くらのすけの映画日記

「シネマラムール」の管理人くらのすけの映画鑑賞日記です。 なるべく、見た直後の印象を書き込んでいるのでネタバレがある場合があります。その点ご了解ください。

映画感想「少年期」

少年期

とにかく絵の美しさに目を奪われる。遠くに山々をいただいた近景に小さく点景のように配置する人々のショットや登場人物が歩きながらはなしているバックに農作業をする人々が配置される構図、さらに見上げるようなショットの背後に大きく膨らんで見える入道雲のショット、さらに東京でのシーンでも人混みの中を馬に乗った軍人は横切るシーンなどなど芸術的ともいえるカメラの構図に魅了されてしまうのである。

物語は昭和19年から終戦までのいわゆる第二次大戦の激動の時代。
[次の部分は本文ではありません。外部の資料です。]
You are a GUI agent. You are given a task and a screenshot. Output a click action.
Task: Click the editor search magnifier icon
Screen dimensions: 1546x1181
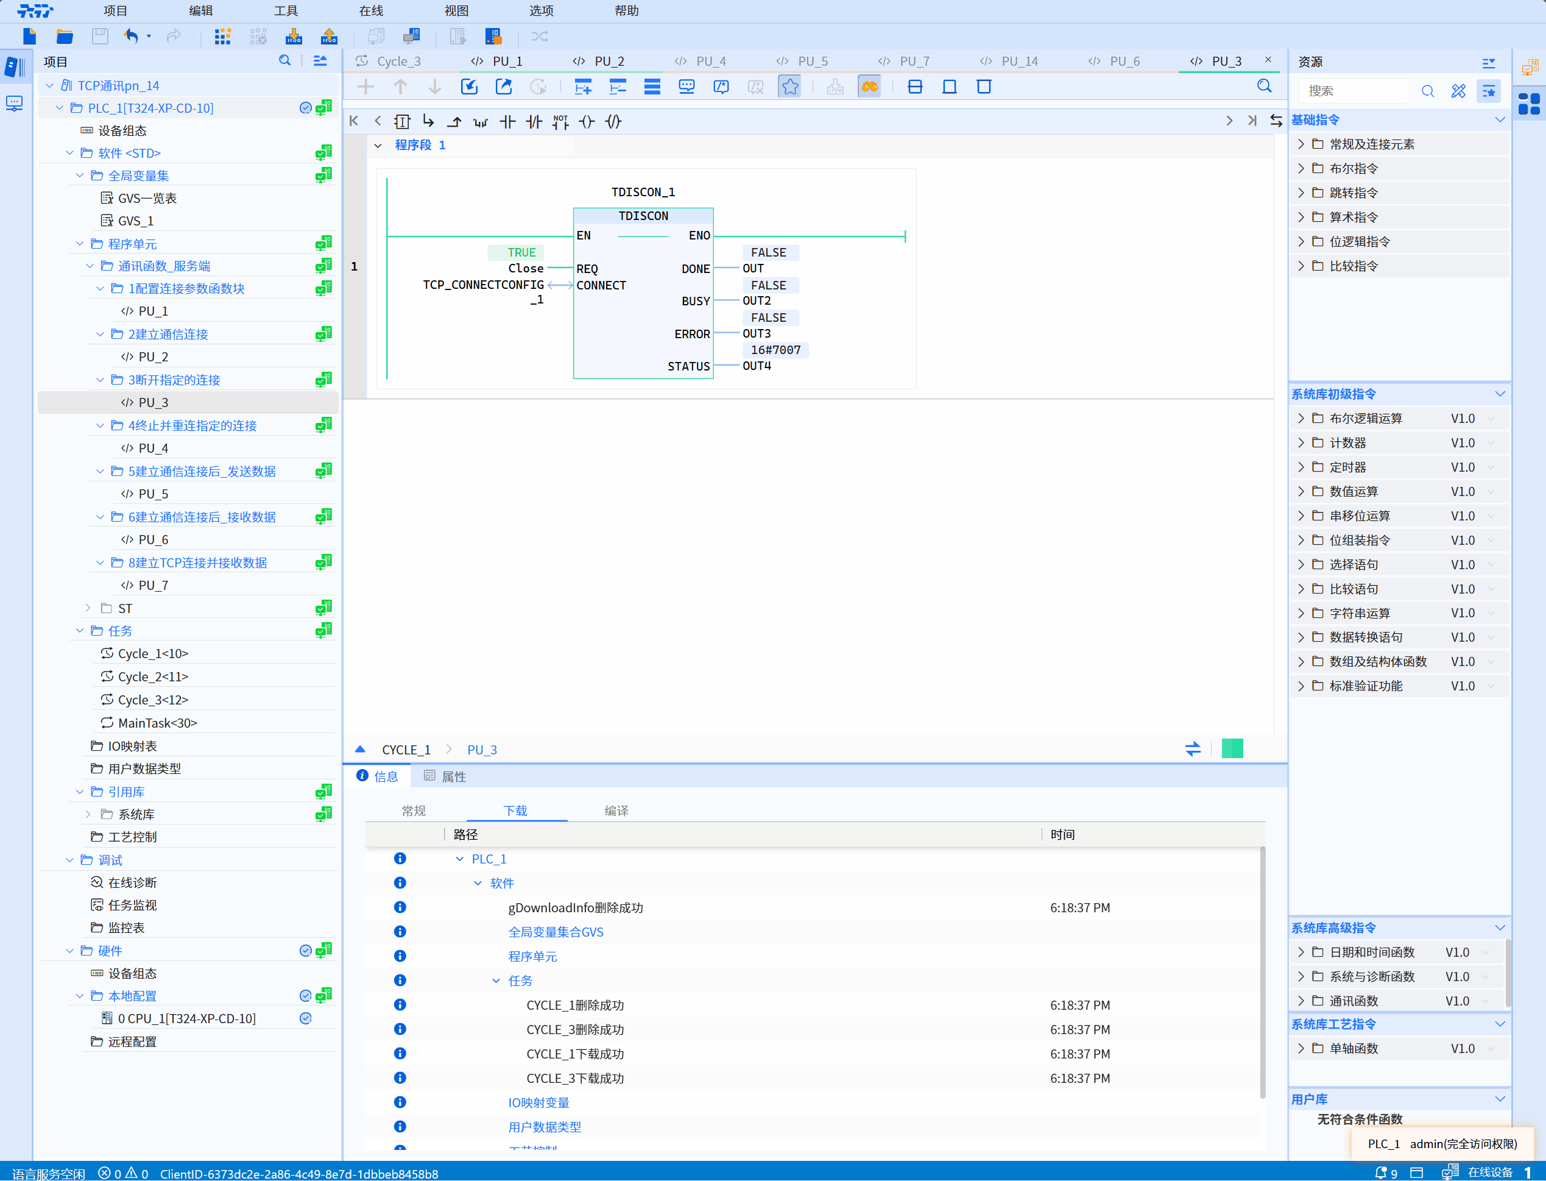tap(1264, 86)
大学教授の家庭の長男一郎とその母の物語である。その根底には木下恵介ならではの反戦テーマが脈々と伺われ、さらに木下恵介ならではの強い母のイメージが根底に流れる。理想論を持ちながら一見ふがいない存在に見える父の姿も木下映画の定番かもしれない。

最初は疎開せずに一人東京に残った一郎だが、いたたまれなくなって疎開先へ移る。しかしそこでも戦争に対する人々の盲目的な献身精神が広がり肩身の狭い思いをする。まさに木下恵介ならではの世界である。

父の姿に反抗し、予科練志願をしようとする一郎だが父にも母にも反対される。結局そうこうしているうちに終戦となり、軍国精神に染まっていた友人たちも一郎の周りに寄り添ってきてハッピーエンドとなる。

丁寧に演出されたドラマはまさに人間賛歌であり命の大切さである。戦争を愚行と大上段に割り切らずやむを得ない歴史の一ページに生きた人々を正当なものとしてとらえ、一人の少年を通じてもっと大きな時代の中でその正当性を問いかけてくる。その一回り大きなメッセージの描き方こそ木下恵介の大きさであり、それが叙情的ともいえる美しい景色をあえて選んだ懐の大きさだと思う。この余裕が本当のメッセージを心に訴えかけてくるのではないかと思います。いい映画でした。